### What you need to do
Copy out the lines of the material below, text included, from the line that has "Analisis Rasio Keuangan" through the line that has "Pengaruh Pertumbuhan Ekonomi, Pendapatan". Add 27 to every number in their answer coordinates.

### Task material
____

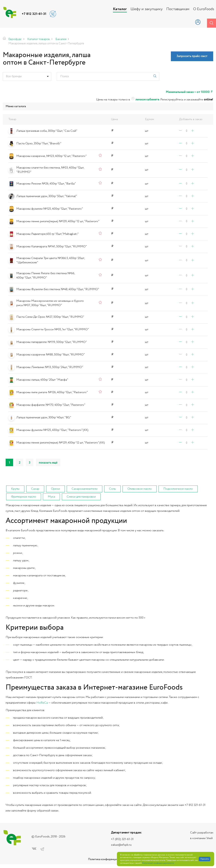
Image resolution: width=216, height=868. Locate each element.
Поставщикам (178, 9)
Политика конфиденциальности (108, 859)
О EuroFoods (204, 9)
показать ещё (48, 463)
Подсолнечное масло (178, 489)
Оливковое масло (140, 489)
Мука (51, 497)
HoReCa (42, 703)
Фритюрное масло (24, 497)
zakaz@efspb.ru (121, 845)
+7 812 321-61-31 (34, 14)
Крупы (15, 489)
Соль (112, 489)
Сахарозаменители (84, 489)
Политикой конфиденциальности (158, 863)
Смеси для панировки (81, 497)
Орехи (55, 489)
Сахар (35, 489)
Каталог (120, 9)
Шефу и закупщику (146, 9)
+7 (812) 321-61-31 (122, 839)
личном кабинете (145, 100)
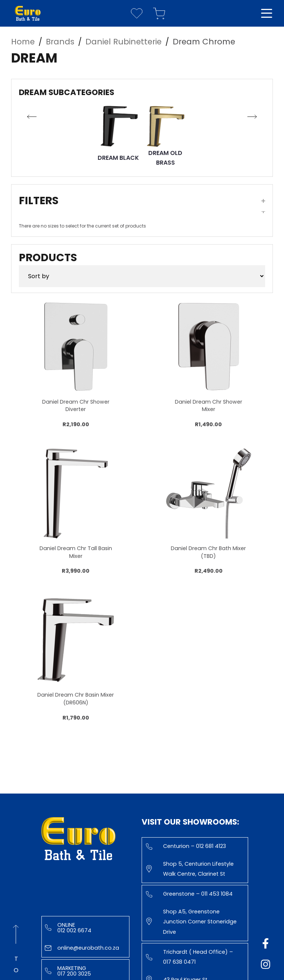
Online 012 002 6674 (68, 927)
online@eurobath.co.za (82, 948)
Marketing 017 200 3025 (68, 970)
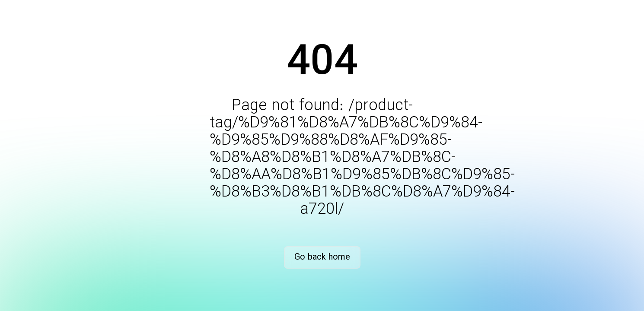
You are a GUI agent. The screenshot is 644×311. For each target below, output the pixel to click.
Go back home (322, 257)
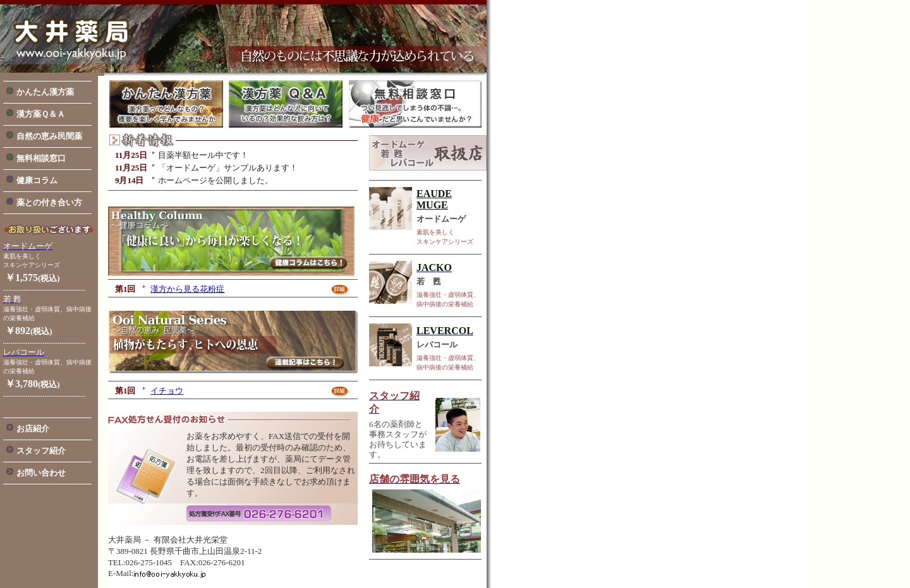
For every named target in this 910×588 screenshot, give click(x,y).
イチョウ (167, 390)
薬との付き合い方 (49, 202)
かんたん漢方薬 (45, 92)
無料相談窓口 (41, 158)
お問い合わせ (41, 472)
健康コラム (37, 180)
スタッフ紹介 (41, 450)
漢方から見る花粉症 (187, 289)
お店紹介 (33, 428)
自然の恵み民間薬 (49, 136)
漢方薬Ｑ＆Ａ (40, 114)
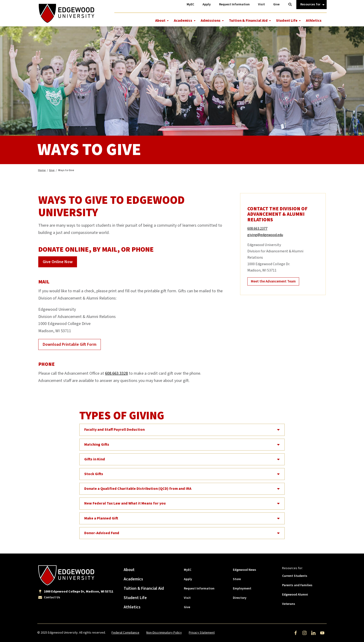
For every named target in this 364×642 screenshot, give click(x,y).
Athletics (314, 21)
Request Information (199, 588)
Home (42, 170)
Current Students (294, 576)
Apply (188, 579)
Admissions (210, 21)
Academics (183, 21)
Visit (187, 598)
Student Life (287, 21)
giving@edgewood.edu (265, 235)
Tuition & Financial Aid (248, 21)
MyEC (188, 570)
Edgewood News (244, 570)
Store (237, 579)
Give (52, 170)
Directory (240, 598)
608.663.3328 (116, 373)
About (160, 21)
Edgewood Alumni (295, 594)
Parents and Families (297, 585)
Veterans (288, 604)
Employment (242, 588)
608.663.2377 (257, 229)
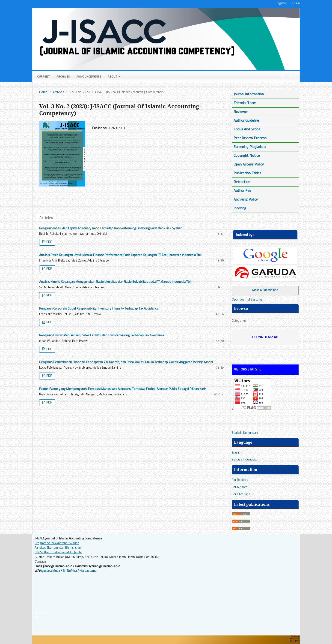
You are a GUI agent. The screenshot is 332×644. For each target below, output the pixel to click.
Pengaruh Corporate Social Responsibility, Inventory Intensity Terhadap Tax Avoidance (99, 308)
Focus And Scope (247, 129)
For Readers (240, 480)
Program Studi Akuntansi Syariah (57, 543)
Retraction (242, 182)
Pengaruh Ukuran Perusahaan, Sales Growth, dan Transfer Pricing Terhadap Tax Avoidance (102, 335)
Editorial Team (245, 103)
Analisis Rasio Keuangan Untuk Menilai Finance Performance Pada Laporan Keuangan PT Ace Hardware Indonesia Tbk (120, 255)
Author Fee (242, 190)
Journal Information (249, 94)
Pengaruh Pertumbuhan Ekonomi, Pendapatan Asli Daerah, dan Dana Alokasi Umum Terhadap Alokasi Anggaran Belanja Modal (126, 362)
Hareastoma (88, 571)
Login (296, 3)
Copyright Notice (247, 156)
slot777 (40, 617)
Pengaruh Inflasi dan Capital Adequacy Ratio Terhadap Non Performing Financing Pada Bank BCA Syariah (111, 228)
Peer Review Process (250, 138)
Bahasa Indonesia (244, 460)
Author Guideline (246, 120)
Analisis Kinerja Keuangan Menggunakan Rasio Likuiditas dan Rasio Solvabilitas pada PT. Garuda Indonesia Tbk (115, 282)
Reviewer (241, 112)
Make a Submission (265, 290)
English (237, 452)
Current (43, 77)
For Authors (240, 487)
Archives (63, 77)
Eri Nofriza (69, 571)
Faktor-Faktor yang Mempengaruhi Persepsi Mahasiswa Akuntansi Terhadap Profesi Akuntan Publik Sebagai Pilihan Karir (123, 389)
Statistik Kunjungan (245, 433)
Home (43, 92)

____

### Response
Analisis Rasio Keuangan Untuk Menilai Finance Performance Pada Laporan Keuangan PT Ace Hardware Indonesia Tbk (147, 282)
Author Fee (269, 217)
Journal Information (276, 121)
Pengaruh Pertumbuhan Ekonomi, Pendapatan Asli Daerah, dan Dana Alokasi Umum Terhadap Alokasi Anggaran Belanja Modal (153, 389)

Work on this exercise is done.